Mr. Hyon is relatively little known to outsiders and has rarely been mentioned in the North’s official state media. He first appeared in North Korea’s media in February 2007, when a report described how an army unit he led was awarded the “Order of Kim Il Sung,” one of the highest honors in the North’s military in January 2007. The report didn’t say why Mr. Hyon’s unit won the award.

Since Mr. Kim’s death, the transition of power in North Korea has appeared smooth to the outside world, though the new regime has had little interaction with foreigners and limits information.

It angered several nations in April by firing a long-range missile, in what it said was an attempt to launch a satellite into space. The rocket failed shortly after liftoff.

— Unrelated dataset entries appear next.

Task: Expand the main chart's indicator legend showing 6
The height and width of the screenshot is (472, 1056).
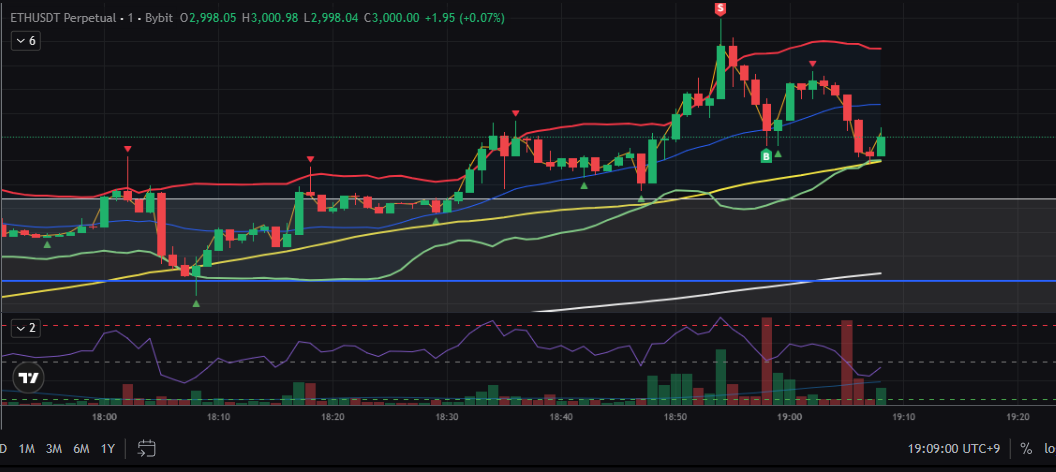Action: [x=25, y=41]
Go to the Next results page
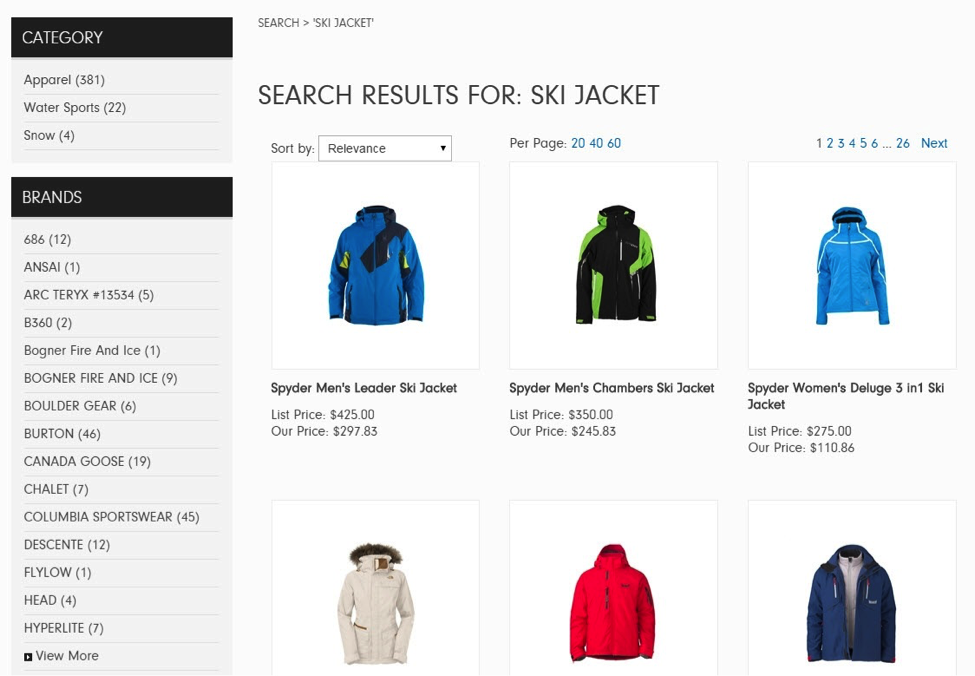The image size is (975, 676). coord(934,144)
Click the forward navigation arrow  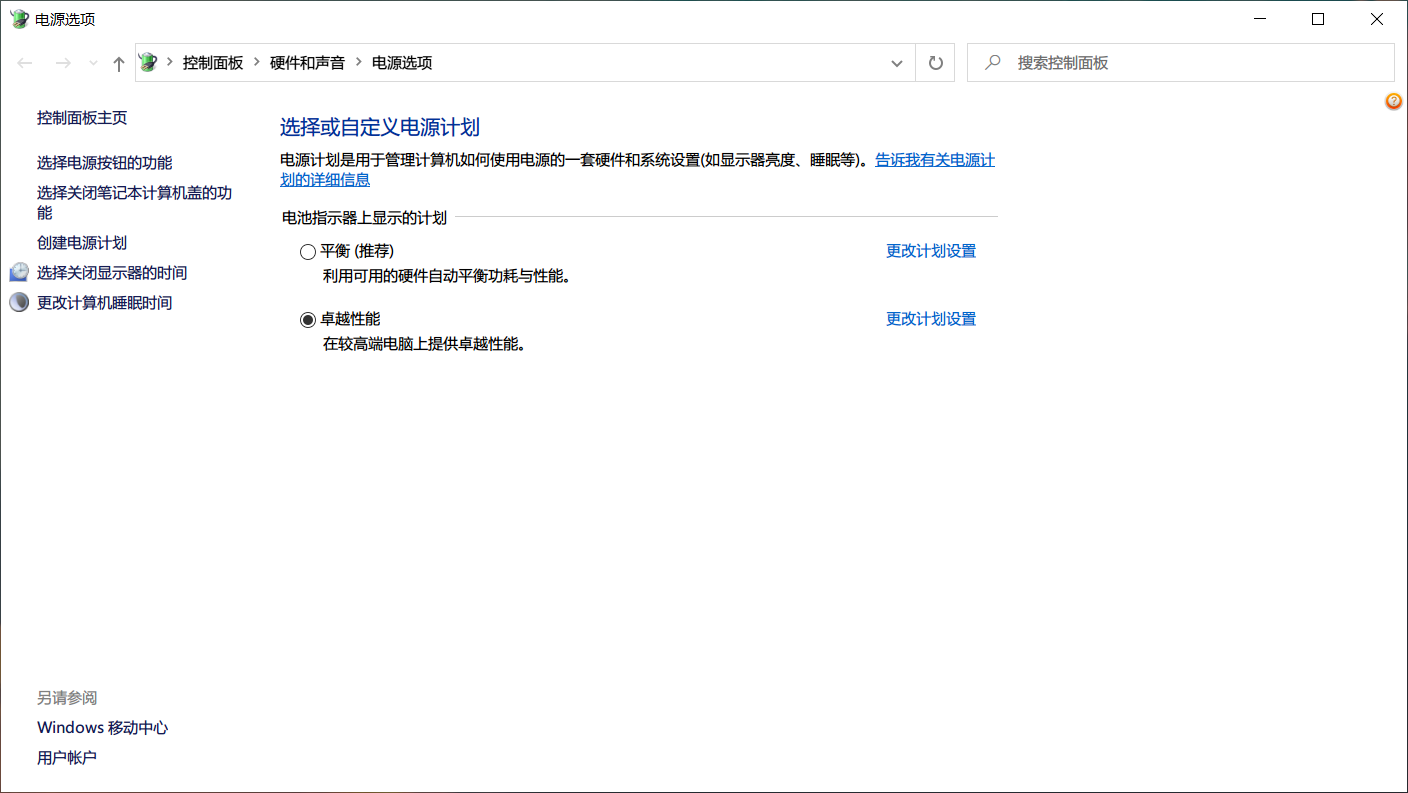point(62,63)
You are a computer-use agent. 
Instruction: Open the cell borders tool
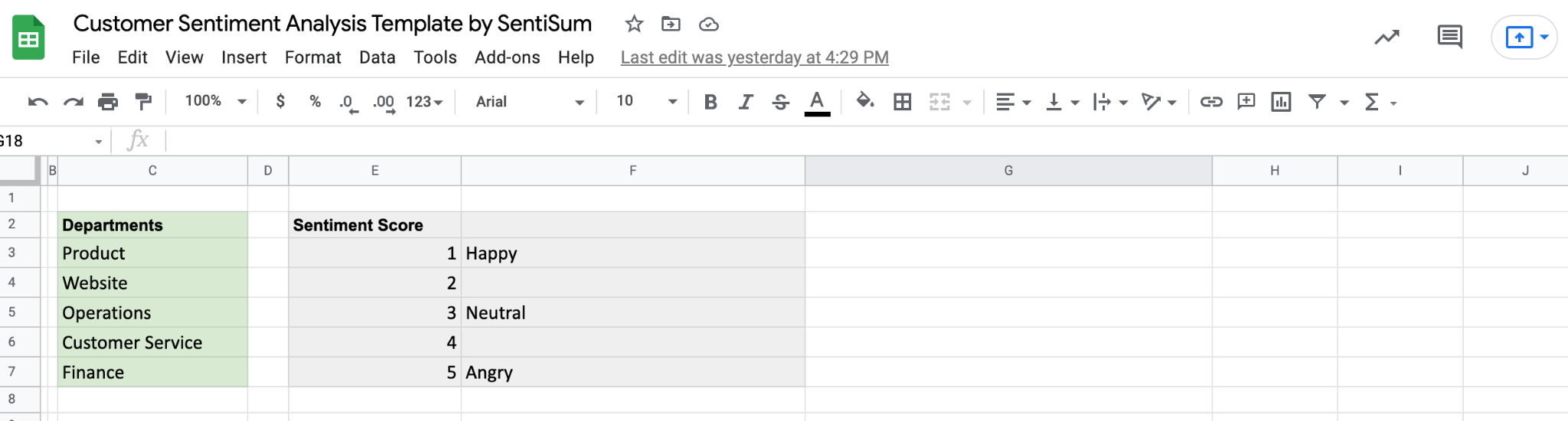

Mr. Kim, since shortly after the mourning period for his father, has worked to create an image that is like that of his grandfather, North Korean founder Kim Il Sung. He has given two long speeches in public, something his father never did as North Korea’s leader, and, like his voluble grandfather, is often photographed shaking hands, clasping arms and even hugging people.

At the same time, Mr. Kim has taken steps to solidify his grip on power and to appear fully in control, compensating in the view of some analysts for his young age, believed to be 28 or 29. Over the past two weeks, Mr. Kim has been photographed at three events in the company of a young woman who hasn’t been identified by the North’s media. That has fueled speculation that Mr. Kim has married or is depicting himself that way to appear older with a stable life.

“This is the process of building Kim Jong Eun’s system,” said Kim Young-hyun, North Korean studies professor at Dongguk University in Seoul. With the departure of Mr. Ri, “They got rid of a person who has a strong image in the military.”

Until Monday’s announcement, Mr. Ri had been considered one of three people—along with the elder Mr. Kim’s sister and her husband—outsiders view as protecting the younger Mr. Kim from potential challengers.

Immediately after the announcement, the North’s news agency released a story describing a letter Mr. Kim wrote to a unit of the military’s internal-security forces expressing thanks for its role in multiple construction projects. The Korean-language version of the report carried the letter itself, ending with Mr. Kim’s name and his title as supreme commander of the North Korean military.

“Mr. Ri’s control over the army has been considered weak,” said Lee Jong-won, professor at Waseda University in Tokyo. “His abrupt removal may indicate there was some problem in his handling of the military under the new regime.”

Mr. Ri’s influence became clear to outside analysts in 2003, when he was given several political titles and appointed commanding officer of the Pyongyang Defense Command, which is responsible for the defense of the North Korean capital and, just as importantly from a power standpoint, the Kim family. He picked up several other political titles in 2007 and 2009.

At the end of an October 2010 leadership conference where the younger Mr. Kim was first introduced to the North Korean public and the world, Mr. Ri sat between the two Kims in a photograph of the participants in the event. A few days later, he was the highest-ranking person to speak to a crowd of tens of thousands at a military parade in downtown Pyongyang that the two Kims attended.

Mr. Ri was born in October 1942 and was about 18 months younger than Kim Jong Il. The two were childhood friends, according to some biographical accounts. Mr. Ri’s father was a military colleague of Mr. Kim’s father, Kim Il Sung, and the two grew up around each other. Mr. Ri walked alongside Mr. Kim’s funeral hearse.